Given text:
The establishment of a parliamentary form of government in the Bangsamoro Autonomous Region in Muslim Mindanao (BARMM) is by design. Bangsamoro reformists have long viewed the previous regional structure as a “failed experiment” partly because of its similarity to the national government framework.
In a presidential unitary system of government, decision-making tends to be centralized. The fate of an entire population lies in the hands of a mere individual, who may not even have a majority constituency. And worse the legislative process eventually becomes subordinate to the directives of the single executive. The Bangsamoro Organic Law (BOL) sought to remedy this problem for the BARMM by adopting a parliamentary regional government structure.
The fundamental goal in instituting a ministerial or parliamentary system is to facilitate a more collective approach to regional governance. Which could then steer the Bangsamoro away from the strongman-style mentality pervading in the previous regime.
Notably, Section 5 of Rule I of the Parliamentary Rules, Procedures, and Practices of the Bangsamoro Transition Authority (hereafter referred to as the BTA Rules) encapsulates the parliamentary ethos most suitable for the Bangsamoro Parliament:
“It is the purpose of this Rule to ascertain the will of the majority, to preserve the rights of the minority, and to facilitate the orderly conduct of business in the Bangsamoro Transition Authority. Towards this end, the Bangsamoro Transition Authority shall allow debates, discussions, and deliberations upon issues and questions of interest and to decide, take actions, and arrive at the sense and will of its members.”

Task a:
Answer these questions from the passage on Bangsamoro government, one per line:
(i) What did Bangsamoro reformists call the previous regional structure?
(ii) Which law adopted a parliamentary regional government structure for the BARMM?
(iii) Which section and rule of the BTA Rules sets out the parliamentary ethos for the Bangsamoro Parliament?

Supplied entries:
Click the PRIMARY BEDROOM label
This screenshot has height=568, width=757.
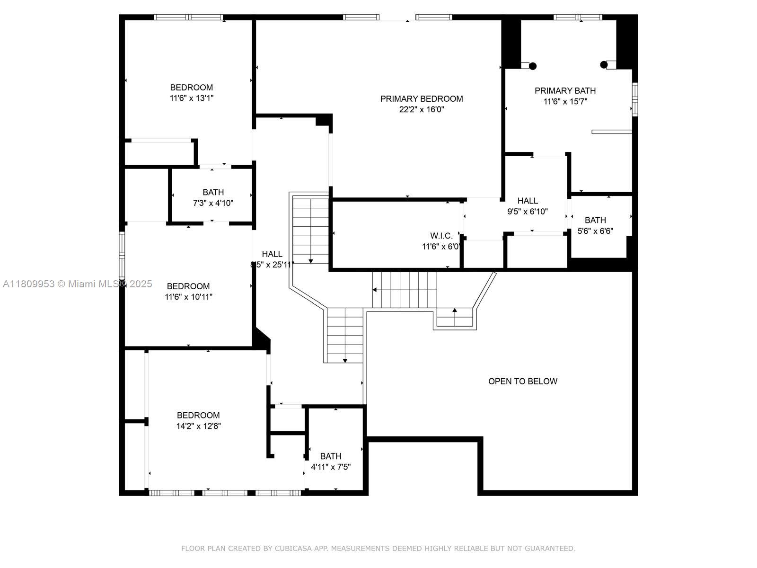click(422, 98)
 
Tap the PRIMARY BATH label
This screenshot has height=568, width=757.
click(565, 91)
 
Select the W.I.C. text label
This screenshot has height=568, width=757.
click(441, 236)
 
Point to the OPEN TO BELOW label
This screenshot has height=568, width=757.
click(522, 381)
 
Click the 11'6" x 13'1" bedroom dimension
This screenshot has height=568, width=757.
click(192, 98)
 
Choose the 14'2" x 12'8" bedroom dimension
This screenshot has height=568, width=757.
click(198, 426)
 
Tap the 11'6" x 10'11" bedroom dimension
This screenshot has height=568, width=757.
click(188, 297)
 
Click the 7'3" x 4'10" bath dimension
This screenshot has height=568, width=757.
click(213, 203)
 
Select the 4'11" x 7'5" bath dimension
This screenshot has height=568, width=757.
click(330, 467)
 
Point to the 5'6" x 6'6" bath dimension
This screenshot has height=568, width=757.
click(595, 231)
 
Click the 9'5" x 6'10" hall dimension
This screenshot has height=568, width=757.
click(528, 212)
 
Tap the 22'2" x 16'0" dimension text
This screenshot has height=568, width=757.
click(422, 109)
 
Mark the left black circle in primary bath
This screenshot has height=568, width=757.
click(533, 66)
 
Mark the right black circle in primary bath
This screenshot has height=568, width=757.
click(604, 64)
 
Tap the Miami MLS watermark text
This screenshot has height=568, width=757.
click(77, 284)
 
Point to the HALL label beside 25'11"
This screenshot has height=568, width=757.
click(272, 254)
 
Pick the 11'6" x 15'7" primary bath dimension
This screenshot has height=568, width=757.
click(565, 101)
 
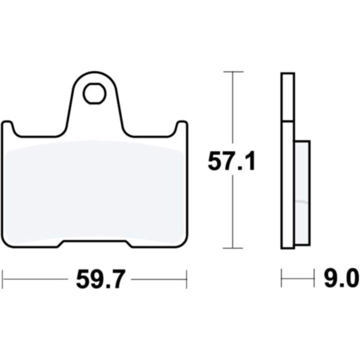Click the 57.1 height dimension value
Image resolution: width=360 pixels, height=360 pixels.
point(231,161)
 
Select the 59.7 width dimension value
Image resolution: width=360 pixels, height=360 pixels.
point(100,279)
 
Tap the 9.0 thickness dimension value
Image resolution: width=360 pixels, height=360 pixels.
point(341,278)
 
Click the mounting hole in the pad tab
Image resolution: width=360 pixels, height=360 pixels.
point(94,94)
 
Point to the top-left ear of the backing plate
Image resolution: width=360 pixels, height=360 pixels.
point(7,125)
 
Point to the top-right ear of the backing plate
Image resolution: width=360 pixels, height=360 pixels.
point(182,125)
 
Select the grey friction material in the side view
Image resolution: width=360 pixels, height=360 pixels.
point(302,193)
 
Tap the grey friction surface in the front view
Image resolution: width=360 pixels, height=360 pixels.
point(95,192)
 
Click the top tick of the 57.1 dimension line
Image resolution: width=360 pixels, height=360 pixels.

Task b: Rewrite the part of the rows that opens with the line containing "Click the top tick of the 57.1 dimension line" and closes at the end of the rows, replacing "top tick" with "upper tick" and leaving everything else unchanged.

Written response a:
(i) A "failed experiment."
(ii) The Bangsamoro Organic Law (BOL).
(iii) Section 5 of Rule I.

Written response b:
Click the upper tick of the 57.1 dimension line
Image resolution: width=360 pixels, height=360 pixels.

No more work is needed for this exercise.